Given that CPR members have very small genomes in comparison with other microorganisms (2, 4), it is profitable for these microbes to have multifunctional genes, such as beta-lactamases (36). The beta-lactam-resistant enzymes (namely, beta-lactamase) hydrolyze the beta-lactam ring in their molecular structure (37). The 5,759 beta-lactam-resistant hits belong to four different classes (A, B, C, and D) (Fig. 2; see also Tables S2 and S3). Class B metallo-beta-lactamases are the most frequent, representing 58.3% of those detected (3,359 hits over 5,759 hits) (Tables S2 and S3). This class has been classified into three different subclasses of metallo-beta-lactamases depending on the annotation of the CDD results: 17 hits belong to subclass B1, 385 hits to subclass B2, and 2,957 hits to subclass B3. Moreover, 2,400 of the serine-beta-lactamases are distributed over 27.9% of class A, 0.5% of class C, and 13.3% of class D (Tables S2 and S3).

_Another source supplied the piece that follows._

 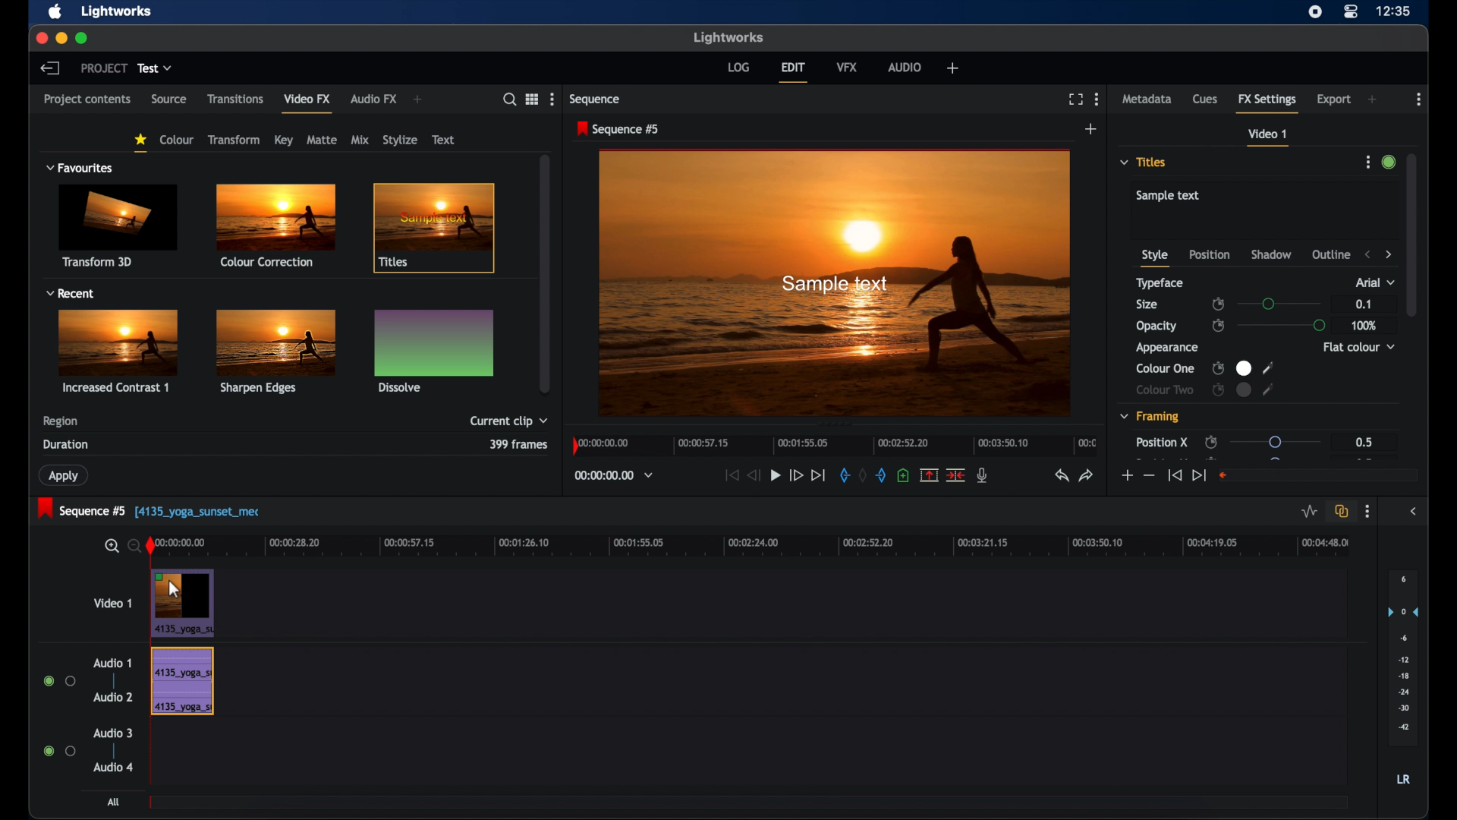 What do you see at coordinates (491, 421) in the screenshot?
I see `selected segments` at bounding box center [491, 421].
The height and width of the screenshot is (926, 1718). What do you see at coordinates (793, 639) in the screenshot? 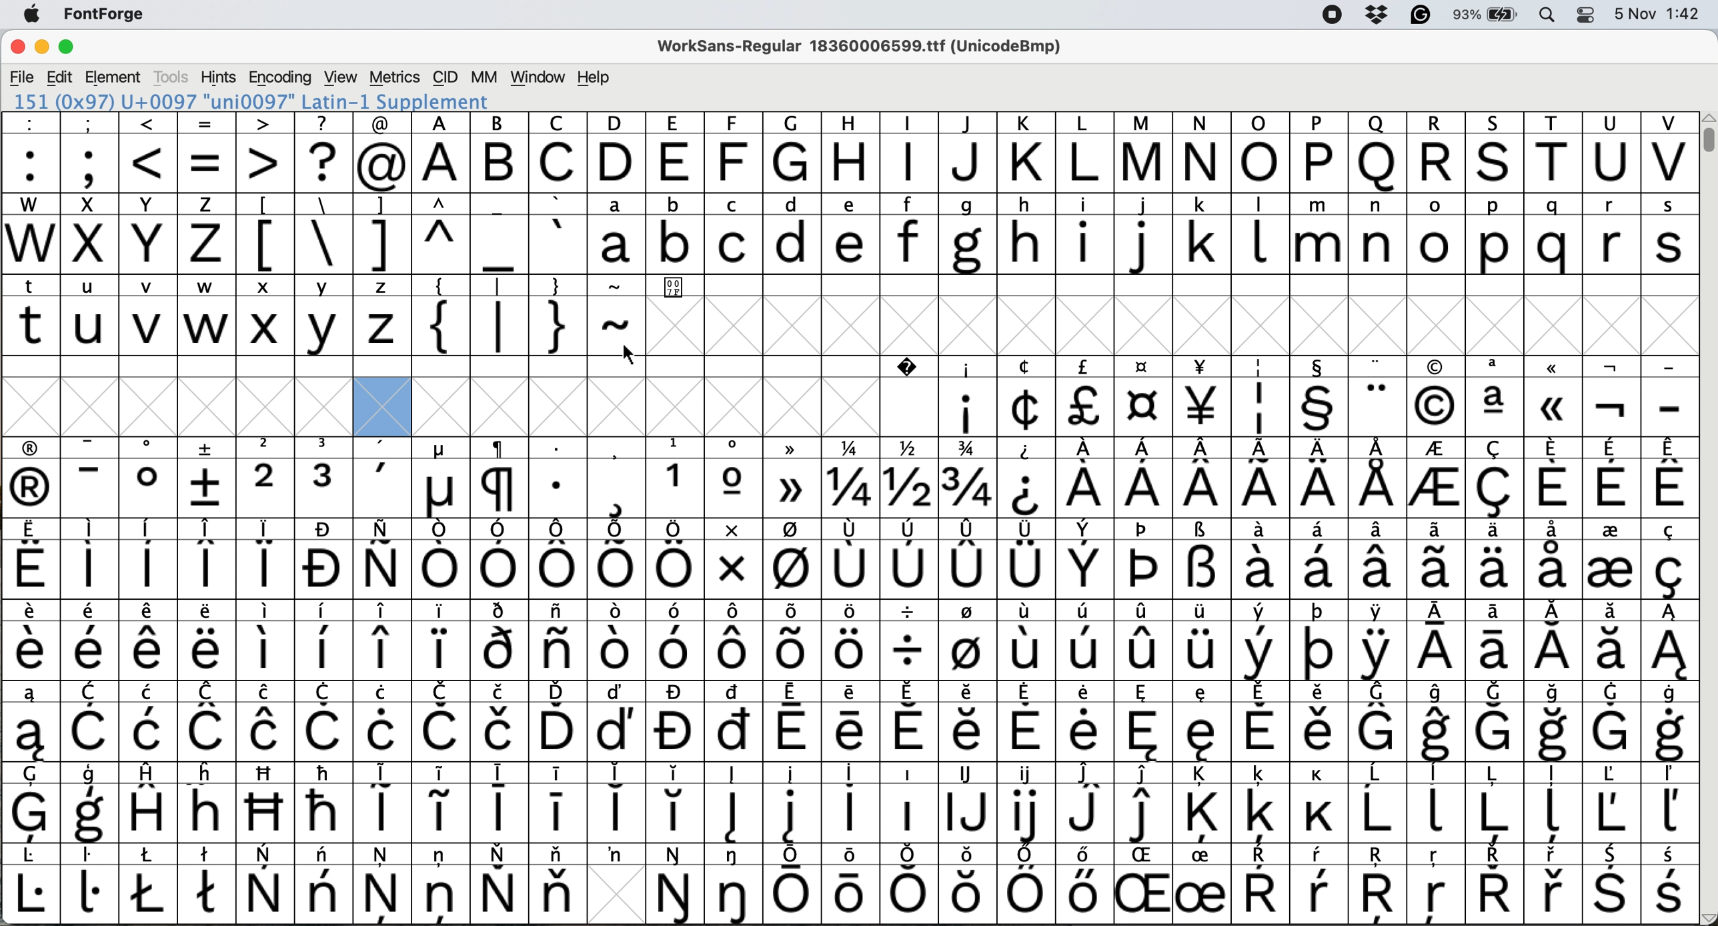
I see `symbol` at bounding box center [793, 639].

Although macrolide-lincosamide-streptogramin (MLS) antibiotics are chemically distinct, but because of their similar mechanism of action, they are classified in the same group (38). MLS antibiotics act on the 50S subunit of the 23S rRNA gene (39, 40). The most common genes (erm [n = 3,077 hits] and cfr [n = 648 hits]) (Fig. 2; see also Tables S2 and S3) detected in the CPR genomes are involved in MLS resistance by altering the MLS target with esterase activity and methylation of the 23S rRNA subunit, respectively, followed by streptogramin acetyltransferase (vat; n = 338 hits) with MLS-inactivating enzyme activity (Tables S2 and S3). In addition, our study showed aminoglycoside resistance hits in all CPR superphyla with different transferase activities including adenylyltransferase, phosphotransferase, and acetyltransferase. Aminoglycosides are a family of molecules containing an aminocyclitol ring where they bind to the A site of the ribosome and disrupt protein synthesis (41). The majority of aminoglycoside-resistant-like genes code for acetyltransferase activity, of which the most abundant genes are aac (aminoglycoside acetyltransferase, n = 1,831) and gna (gentamicin acetyltransferase, n = 749) (Fig. 2; Tables S2 and S3). Finally, almost all tetracycline-resistant hits confer resistance through ribosomal protection. The genes encoding tetracycline resistance ribosomal protection protein in the CPR were tetT (n = 2,243), tetBP (n = 778), and tetW (n = 564) (Fig. 2; Tables S2 and S3).
Antibiotic resistance profile according to CPR superphyla.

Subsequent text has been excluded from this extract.